The Doctrine of Legitimate Expectation I

An aggrieved person is entitled to judicial review if he can show that a decision of the public authority deprives him of some benefit or advantage which in the past he had been permitted to enjoy and which he legitimately expected to be permitted to continue to enjoy until he was given reasons for withdrawal and the opportunity to comment on such reasons [(1992) 4 SCC 477]. The mere legitimate expectation of a citizen may not by itself be a distinct enforceable right but failure to consider and give due weight to it may render the decision arbitrary, and this is how the requirement of due consideration of a legitimate expectation forms part of the principle of non-arbitrariness, a necessary concomitant of the rule of law [(1993) 1 SCC 71]. A legitimate expectation is not the same thing as anticipation, though. It is distinct and different from a desire and hope. A legitimacy of expectation can be inferred only if it is founded on the sanction of law or custom or an established procedure followed in regular and natural sequence [(1999) 3 SCC 499].
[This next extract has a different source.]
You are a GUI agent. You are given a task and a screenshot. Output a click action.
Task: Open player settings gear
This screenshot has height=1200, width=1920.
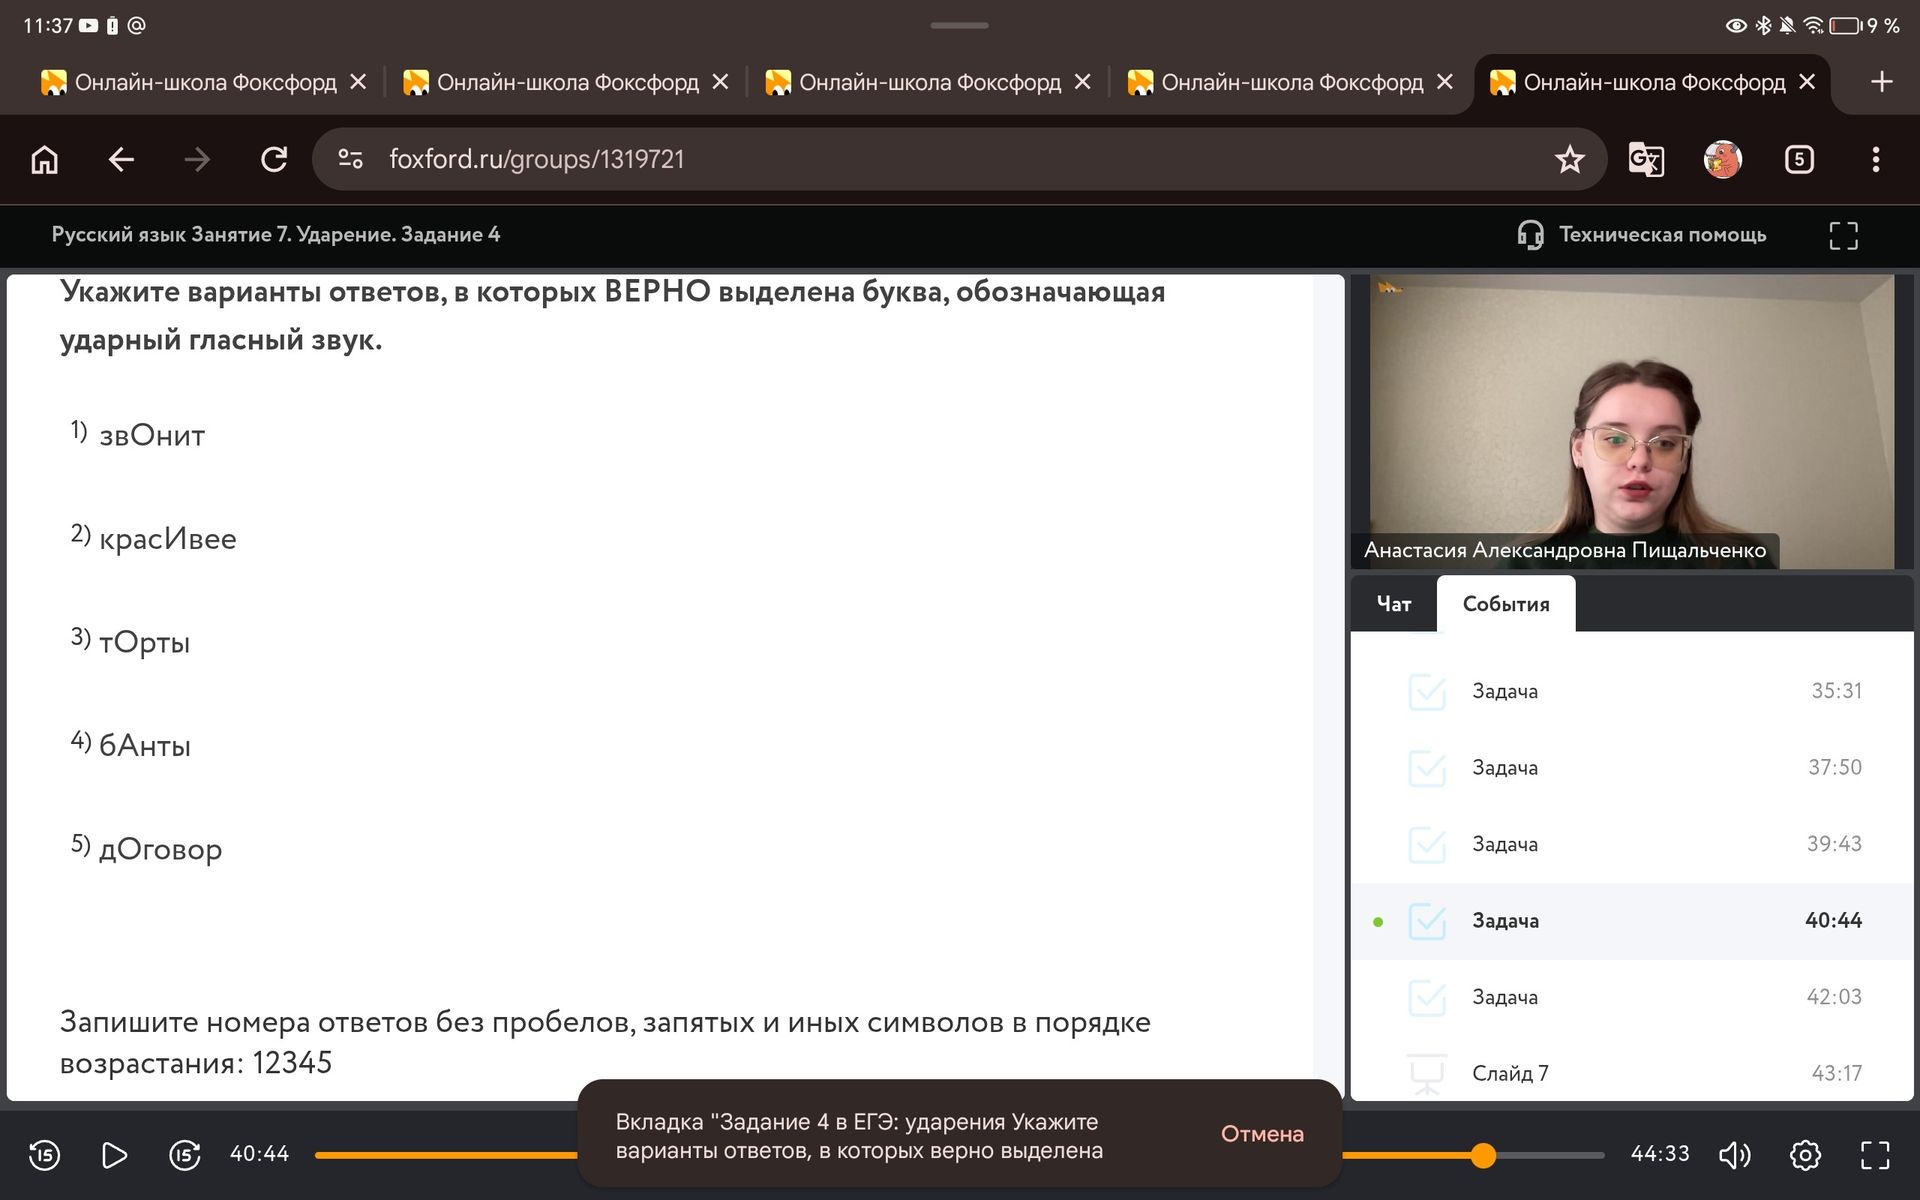pos(1805,1155)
Recently, in P. Suseela v. University Grants Commission, (2015) 8 SCC 129 Hon’ble Justice R.F. Nariman laid down, “a legitimate expectation must always yield to the larger public interest”. It is perhaps surprising, when Courts have considered the issue of whether a public authority may lawfully resile from a legitimate expectation that consideration has either been brief or has been an obiter. The ‘must always’ observation is an instance of stretching it too far. In borrowed words, “the law has long recognized differences between procedural and substantive legitimate expectations; though the question of when a public authority may resile from a procedural legitimate expectation on grounds of public interest factors has not attracted a great deal of attention, the issue of when a public authority is entitled to resile from a substantive legitimate expectation is more controversial”.